The easiest way to do what you want is to use phenix.pdbtools -- it is
very powerful tool for PDB file manipulations:
1) First, convert all atoms to isotropic:
phenix.pdbtools model.pdb convert_to_isotropic=True
2) Then set all isotropic b to a desired value:
phenix.pdbtools model.pdb adp.set_b_iso=60
You can do these manipulations with the whole PDB file content or its
any selected part.
I think in future we can change the behaviour of "convert_to_isotropic"
so if you say "convert_to_isotropic=True", then it just converts all
anisotropic B-factors to isotropic and if you say
"convert_to_isotropic=60", then it set all b to 60 regardless anything.
Something like this. Please let me know if you have a better idea.
For more information on phenix.pdbtools:
Stephen Graham wrote:
> Hi all,
> I just tried to reset my B values to the wilson B before TLS
> refinement (in an attampt to shake some model bias that I am sure is
> hiding somewhere in my temperature factors...). My start model was a
> TLS-refined PDB file from phenix.refine (hence with ANISOU cards). I
> issued the following command:
>> phenix.refine my_model.pdb my_data.mtz modify_start_model.adp.set_b_iso=60 output.prefix=my_model_resetB main.number_of_macro_cycles=0
> As far as I can tell, this should reset my B values to 60 and then
> exit.
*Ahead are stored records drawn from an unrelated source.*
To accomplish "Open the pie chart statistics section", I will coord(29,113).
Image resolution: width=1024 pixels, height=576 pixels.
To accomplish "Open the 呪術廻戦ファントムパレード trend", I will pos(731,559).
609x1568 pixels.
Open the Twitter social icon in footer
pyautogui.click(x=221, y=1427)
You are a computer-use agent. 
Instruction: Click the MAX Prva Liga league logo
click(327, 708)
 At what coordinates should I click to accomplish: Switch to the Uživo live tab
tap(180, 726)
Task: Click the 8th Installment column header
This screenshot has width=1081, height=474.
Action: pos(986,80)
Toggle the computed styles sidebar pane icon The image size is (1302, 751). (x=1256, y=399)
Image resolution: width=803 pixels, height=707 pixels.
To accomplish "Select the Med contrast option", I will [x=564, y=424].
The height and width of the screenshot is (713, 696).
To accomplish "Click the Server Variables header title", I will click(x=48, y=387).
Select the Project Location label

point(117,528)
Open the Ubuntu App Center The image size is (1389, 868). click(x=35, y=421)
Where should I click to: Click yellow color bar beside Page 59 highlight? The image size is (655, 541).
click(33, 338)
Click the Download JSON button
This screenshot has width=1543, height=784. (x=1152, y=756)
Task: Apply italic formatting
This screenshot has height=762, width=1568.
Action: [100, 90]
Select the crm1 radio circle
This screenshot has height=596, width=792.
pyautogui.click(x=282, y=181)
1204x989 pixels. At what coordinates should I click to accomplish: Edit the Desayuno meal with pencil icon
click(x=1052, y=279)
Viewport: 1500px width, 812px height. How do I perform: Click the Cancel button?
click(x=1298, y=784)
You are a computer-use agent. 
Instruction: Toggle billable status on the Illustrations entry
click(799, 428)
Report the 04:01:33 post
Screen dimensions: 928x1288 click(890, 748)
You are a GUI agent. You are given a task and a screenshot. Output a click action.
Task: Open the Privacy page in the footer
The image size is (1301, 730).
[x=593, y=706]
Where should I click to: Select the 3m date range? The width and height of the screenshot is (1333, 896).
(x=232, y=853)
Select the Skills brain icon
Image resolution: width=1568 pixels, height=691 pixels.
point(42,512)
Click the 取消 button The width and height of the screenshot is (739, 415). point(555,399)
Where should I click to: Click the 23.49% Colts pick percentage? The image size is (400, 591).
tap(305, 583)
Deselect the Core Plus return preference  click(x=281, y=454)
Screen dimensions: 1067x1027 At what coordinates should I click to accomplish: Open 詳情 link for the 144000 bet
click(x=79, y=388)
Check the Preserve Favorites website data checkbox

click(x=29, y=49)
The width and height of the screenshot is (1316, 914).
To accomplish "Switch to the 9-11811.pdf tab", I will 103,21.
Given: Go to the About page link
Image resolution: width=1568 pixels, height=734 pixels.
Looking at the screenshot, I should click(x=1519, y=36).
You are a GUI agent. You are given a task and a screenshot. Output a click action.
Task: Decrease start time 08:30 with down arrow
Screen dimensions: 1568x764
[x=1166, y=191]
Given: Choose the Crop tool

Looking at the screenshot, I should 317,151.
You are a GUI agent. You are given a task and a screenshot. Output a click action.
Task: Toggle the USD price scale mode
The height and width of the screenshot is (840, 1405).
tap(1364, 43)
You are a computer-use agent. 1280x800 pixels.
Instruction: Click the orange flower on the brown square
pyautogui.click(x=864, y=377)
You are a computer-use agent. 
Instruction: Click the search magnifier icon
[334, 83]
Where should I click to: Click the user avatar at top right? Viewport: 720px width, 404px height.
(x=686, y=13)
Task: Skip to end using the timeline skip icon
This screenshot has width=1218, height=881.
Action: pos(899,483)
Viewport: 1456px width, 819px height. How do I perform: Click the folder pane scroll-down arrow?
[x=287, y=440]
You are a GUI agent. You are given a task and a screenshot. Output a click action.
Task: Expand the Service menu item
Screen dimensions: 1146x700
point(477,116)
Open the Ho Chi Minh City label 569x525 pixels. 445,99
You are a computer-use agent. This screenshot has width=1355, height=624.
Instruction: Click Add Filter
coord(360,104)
However, when I look at the resultant PDB file the Bs for all
> the solvent molecules 60 but for the protein they are not; rather the
> protein Bs are almost identical to the starting PDB file.
> If I try to remove the TLS-derived ANISOU cards by adding the command
> line option "adp.convert_to_isotropic=true" the result is the same
> (except the output PDB file no longer has ANISOU cards).
> However, if I strip out the ANISOU cards from my starting pdb file and
> _then_ run the above command the resultant PDB file _does_ have the
> correct values for both protein and solvent.
> It seems like modify_start_model.adp.set_b_iso=60 does not work when
> atom has an ANISOU card. The behaviour I would *expect* would be for
> the adp be reset to an 'isotropic' 60 (i.e. set the diagonal elements
> to 1 and the off-diagonals to 0). Is this a bug, or am I doing
> something silly?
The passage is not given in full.